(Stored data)
+---+

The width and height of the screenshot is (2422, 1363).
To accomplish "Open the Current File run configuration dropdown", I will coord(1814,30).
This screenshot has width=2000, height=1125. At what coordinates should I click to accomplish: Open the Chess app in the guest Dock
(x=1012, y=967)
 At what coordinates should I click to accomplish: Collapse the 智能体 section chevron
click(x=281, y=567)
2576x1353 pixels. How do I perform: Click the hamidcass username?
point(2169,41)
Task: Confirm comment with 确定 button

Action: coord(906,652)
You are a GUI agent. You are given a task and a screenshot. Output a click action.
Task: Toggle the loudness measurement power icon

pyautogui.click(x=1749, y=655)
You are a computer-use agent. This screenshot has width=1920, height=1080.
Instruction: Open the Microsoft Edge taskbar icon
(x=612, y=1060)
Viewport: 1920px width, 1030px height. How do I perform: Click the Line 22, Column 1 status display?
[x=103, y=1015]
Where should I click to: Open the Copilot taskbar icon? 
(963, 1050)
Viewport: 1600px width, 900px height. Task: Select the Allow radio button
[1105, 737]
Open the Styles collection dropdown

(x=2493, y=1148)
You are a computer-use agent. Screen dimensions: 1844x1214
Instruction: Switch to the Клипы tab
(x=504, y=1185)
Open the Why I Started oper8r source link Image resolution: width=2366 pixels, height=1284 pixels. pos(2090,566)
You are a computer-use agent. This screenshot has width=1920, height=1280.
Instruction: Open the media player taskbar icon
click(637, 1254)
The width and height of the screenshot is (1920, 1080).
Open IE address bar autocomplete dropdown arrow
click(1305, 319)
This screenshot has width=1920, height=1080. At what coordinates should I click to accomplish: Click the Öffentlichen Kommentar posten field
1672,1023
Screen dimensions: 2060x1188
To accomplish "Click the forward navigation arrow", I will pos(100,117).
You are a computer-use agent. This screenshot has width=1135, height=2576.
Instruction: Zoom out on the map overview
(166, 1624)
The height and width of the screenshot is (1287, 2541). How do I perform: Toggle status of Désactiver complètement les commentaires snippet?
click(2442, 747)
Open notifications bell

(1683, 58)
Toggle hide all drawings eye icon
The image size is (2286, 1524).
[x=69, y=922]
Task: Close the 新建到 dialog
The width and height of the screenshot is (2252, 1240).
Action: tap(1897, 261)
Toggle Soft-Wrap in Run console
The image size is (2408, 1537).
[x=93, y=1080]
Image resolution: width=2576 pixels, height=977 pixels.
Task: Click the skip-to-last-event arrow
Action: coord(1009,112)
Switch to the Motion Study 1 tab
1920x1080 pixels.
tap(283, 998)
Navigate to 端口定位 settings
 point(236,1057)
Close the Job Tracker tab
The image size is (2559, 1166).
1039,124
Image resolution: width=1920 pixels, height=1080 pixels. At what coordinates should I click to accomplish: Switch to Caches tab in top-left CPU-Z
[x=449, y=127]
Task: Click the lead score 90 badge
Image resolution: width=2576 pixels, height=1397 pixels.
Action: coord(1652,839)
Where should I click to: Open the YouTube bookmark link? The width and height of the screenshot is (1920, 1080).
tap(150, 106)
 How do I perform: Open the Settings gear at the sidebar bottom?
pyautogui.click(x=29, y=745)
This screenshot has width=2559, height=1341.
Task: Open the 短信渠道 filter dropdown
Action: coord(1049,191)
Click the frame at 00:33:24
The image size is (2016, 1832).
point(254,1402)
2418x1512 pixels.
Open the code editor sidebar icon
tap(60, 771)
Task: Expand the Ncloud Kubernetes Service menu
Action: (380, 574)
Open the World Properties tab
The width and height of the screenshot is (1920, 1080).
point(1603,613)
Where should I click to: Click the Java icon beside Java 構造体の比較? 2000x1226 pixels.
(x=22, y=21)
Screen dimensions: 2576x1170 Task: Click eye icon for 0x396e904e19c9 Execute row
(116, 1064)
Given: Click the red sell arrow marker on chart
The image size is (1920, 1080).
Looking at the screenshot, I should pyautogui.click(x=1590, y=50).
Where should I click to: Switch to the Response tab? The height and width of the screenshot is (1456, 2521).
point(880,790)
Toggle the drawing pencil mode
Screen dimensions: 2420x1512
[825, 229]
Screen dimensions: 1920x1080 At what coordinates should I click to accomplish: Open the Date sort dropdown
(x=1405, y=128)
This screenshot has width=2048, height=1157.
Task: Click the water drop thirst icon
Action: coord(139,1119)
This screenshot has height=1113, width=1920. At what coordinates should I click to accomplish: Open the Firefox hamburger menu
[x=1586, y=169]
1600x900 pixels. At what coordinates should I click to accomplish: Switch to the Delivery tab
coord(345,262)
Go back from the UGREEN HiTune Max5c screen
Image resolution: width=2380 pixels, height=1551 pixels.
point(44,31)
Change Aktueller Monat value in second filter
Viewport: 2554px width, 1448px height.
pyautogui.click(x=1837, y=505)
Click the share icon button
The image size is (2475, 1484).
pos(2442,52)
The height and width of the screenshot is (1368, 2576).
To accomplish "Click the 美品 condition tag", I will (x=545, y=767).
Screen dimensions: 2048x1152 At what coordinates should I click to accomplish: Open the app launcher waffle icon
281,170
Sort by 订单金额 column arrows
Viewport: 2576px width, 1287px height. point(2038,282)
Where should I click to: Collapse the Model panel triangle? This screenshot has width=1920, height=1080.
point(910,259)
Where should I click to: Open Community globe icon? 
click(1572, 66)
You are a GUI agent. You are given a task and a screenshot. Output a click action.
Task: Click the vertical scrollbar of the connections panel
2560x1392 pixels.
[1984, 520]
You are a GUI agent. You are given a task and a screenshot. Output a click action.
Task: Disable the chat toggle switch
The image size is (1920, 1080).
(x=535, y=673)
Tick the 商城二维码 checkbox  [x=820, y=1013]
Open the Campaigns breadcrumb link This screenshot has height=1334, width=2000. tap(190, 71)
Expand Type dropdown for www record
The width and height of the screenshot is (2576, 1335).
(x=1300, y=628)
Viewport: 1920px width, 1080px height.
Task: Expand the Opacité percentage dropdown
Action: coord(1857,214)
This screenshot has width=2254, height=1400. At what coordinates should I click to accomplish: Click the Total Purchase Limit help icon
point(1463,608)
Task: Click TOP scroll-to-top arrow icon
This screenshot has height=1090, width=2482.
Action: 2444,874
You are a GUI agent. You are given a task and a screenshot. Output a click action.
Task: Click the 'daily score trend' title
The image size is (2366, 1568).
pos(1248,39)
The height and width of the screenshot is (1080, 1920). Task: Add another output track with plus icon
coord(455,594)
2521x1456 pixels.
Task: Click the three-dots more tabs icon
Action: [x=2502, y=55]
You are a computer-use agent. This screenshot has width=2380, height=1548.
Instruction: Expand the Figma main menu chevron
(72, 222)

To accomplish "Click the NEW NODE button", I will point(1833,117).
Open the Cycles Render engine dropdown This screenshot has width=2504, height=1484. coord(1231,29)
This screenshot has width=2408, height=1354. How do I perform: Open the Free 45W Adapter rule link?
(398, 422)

+---+

◆ EXERCISE OBJECTIVE ◆
Only the number is needed here: how many lines of the records contain "computer"?

◆ OUTPUT FOR THIS TASK ◆
5